_Dataset_.
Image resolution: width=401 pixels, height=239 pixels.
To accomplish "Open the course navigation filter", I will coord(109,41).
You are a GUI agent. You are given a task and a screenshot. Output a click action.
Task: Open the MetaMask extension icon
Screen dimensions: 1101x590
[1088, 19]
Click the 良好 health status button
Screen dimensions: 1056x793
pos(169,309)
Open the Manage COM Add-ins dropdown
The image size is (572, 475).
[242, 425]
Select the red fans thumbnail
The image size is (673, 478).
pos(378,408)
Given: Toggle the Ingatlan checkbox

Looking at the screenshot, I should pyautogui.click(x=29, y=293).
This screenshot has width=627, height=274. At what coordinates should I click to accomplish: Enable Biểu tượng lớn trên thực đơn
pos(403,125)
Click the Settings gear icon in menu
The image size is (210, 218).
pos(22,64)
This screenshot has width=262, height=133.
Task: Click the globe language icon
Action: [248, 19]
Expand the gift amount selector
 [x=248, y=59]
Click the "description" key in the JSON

_Task statement_. Repeat the listing. Keep every character the same.

_Your solution_.
Image resolution: width=401 pixels, height=239 pixels.
To accomplish "Open the course navigation filter", I will coord(109,41).
You are a GUI agent. You are given a task and a screenshot. Output a click action.
Task: Open the MetaMask extension icon
Screen dimensions: 1101x590
[1088, 19]
Click the 良好 health status button
Screen dimensions: 1056x793
pos(169,309)
Open the Manage COM Add-ins dropdown
The image size is (572, 475).
[242, 425]
Select the red fans thumbnail
The image size is (673, 478).
pos(378,408)
Given: Toggle the Ingatlan checkbox

Looking at the screenshot, I should pyautogui.click(x=29, y=293).
This screenshot has width=627, height=274. At what coordinates should I click to accomplish: Enable Biểu tượng lớn trên thực đơn
pos(403,125)
Click the Settings gear icon in menu
The image size is (210, 218).
pos(22,64)
This screenshot has width=262, height=133.
Task: Click the globe language icon
Action: [248, 19]
Expand the gift amount selector
 [x=248, y=59]
Click the "description" key in the JSON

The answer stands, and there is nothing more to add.